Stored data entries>

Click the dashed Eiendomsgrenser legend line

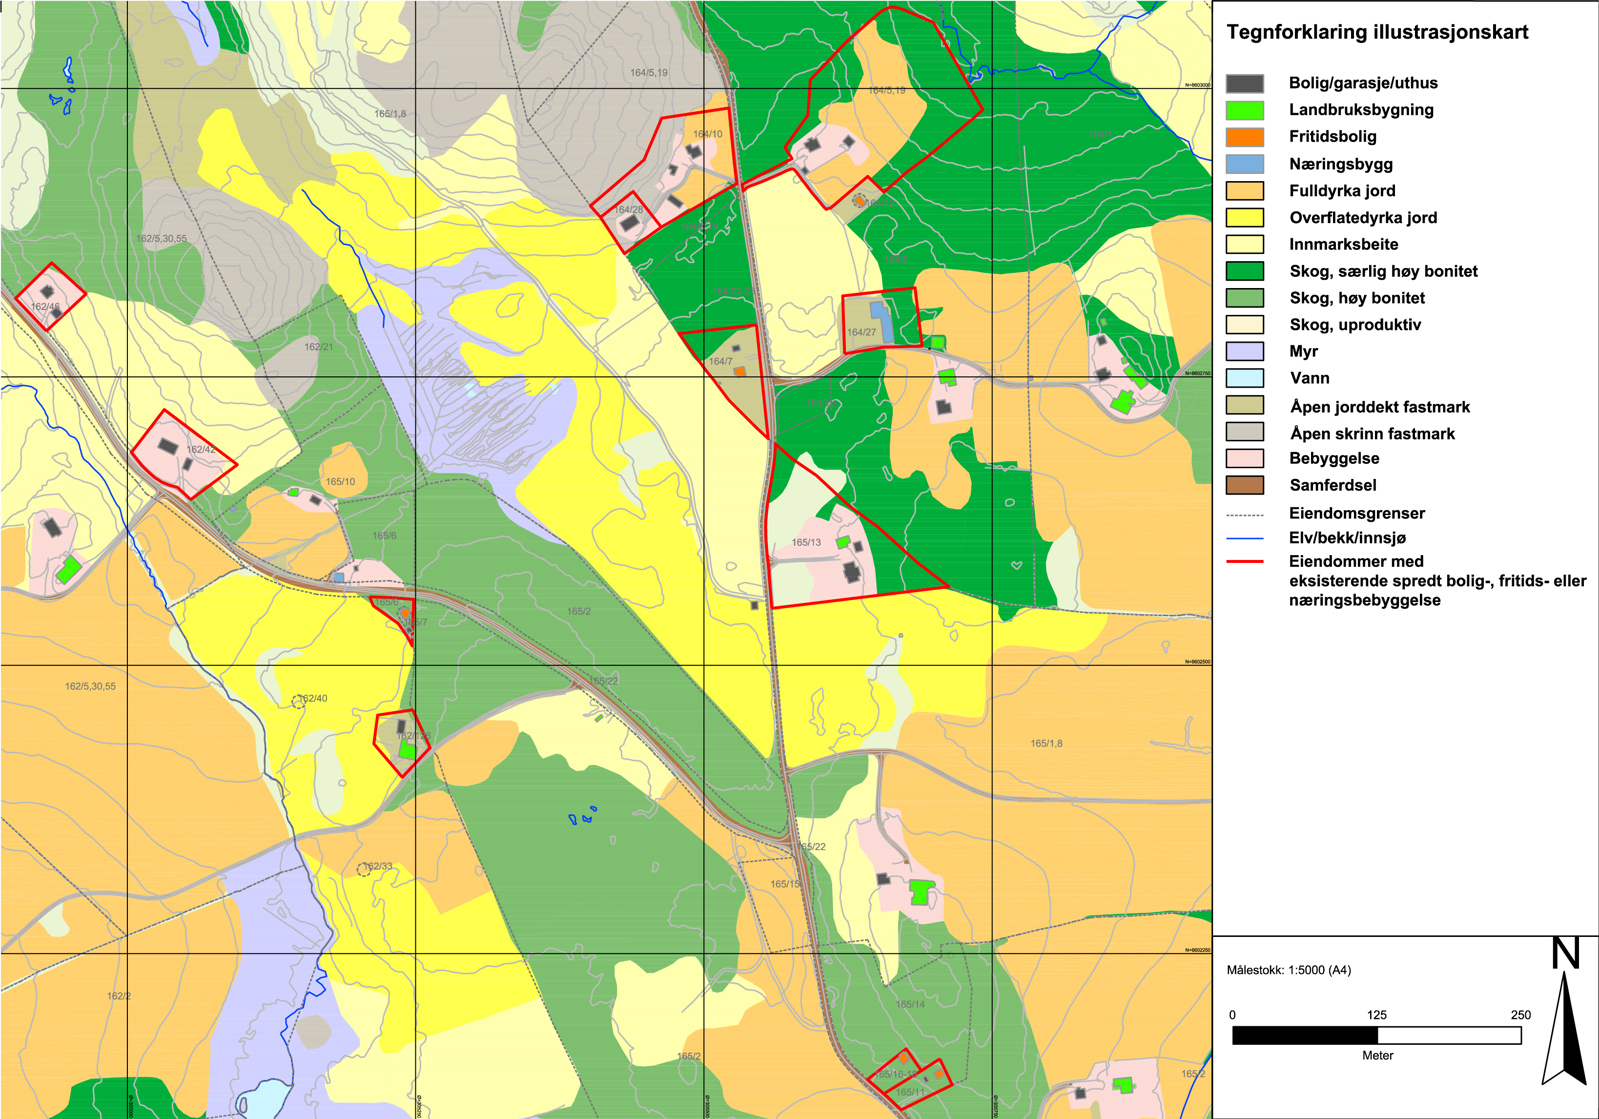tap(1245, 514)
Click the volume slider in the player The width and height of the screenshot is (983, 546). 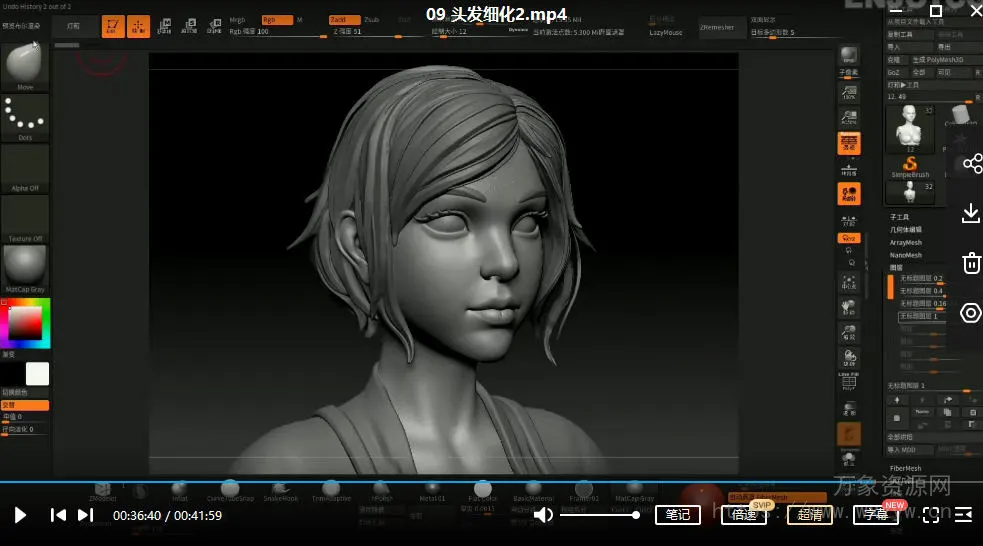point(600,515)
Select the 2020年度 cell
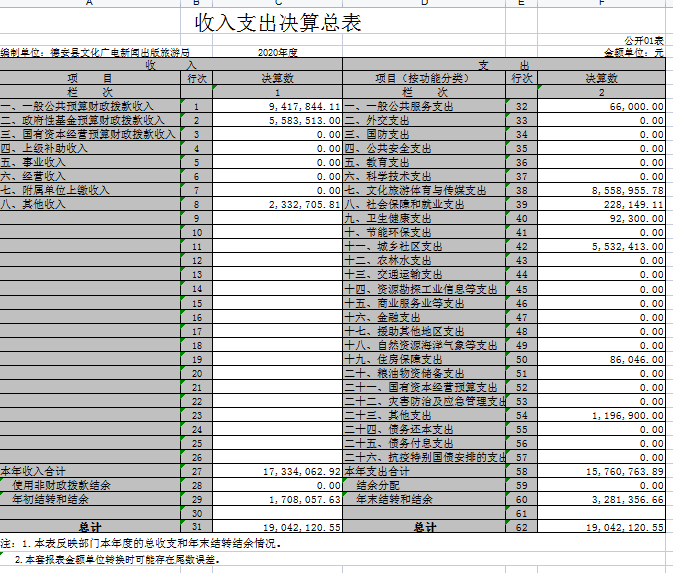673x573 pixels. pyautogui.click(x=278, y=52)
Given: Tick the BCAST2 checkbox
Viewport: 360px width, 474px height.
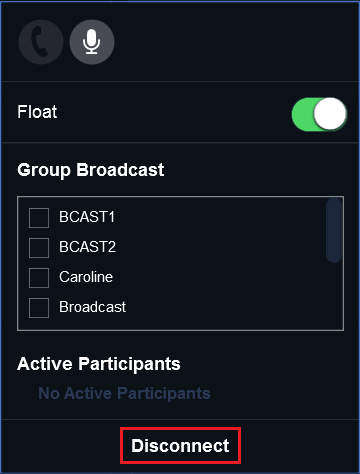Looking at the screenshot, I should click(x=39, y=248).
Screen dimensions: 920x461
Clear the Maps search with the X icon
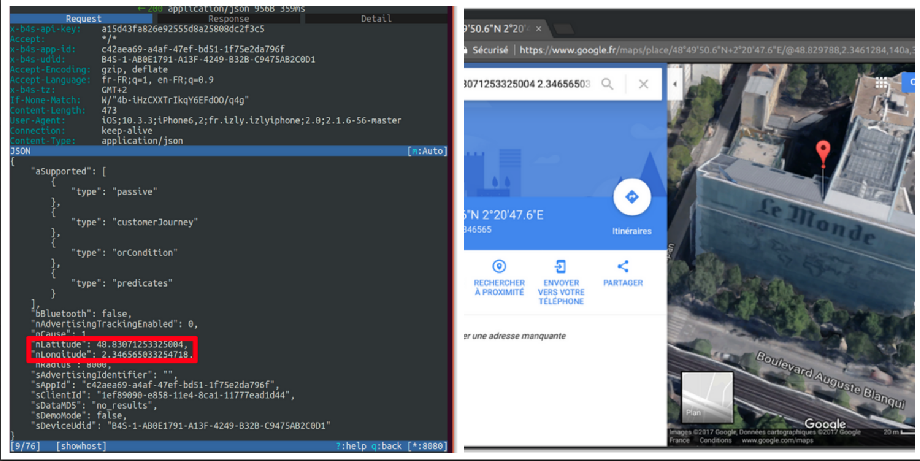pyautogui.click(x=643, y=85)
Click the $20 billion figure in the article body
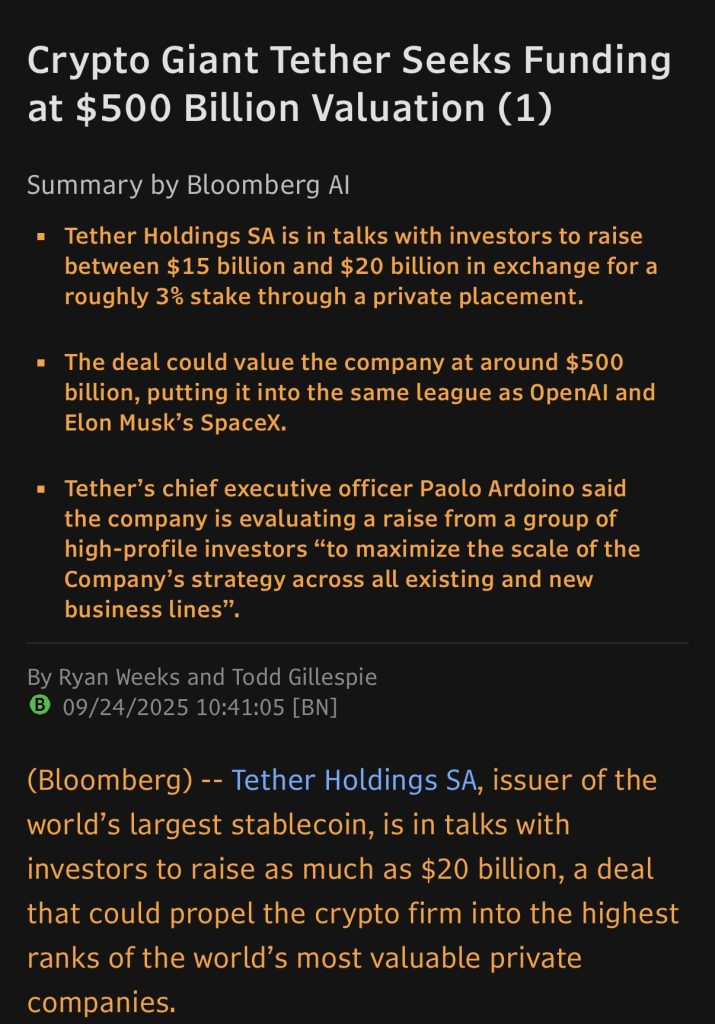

INSTRUCTIONS FOR THE TASK>
Begin at the line that contains "Screen dimensions: 920x461" and transcribe exactly, and only, each line through the final line of the data above, both included; the pictures do not go in.

TASK RESPONSE>
Screen dimensions: 920x461
Clear the Maps search with the X icon
pyautogui.click(x=643, y=85)
Click the $20 billion figure in the article body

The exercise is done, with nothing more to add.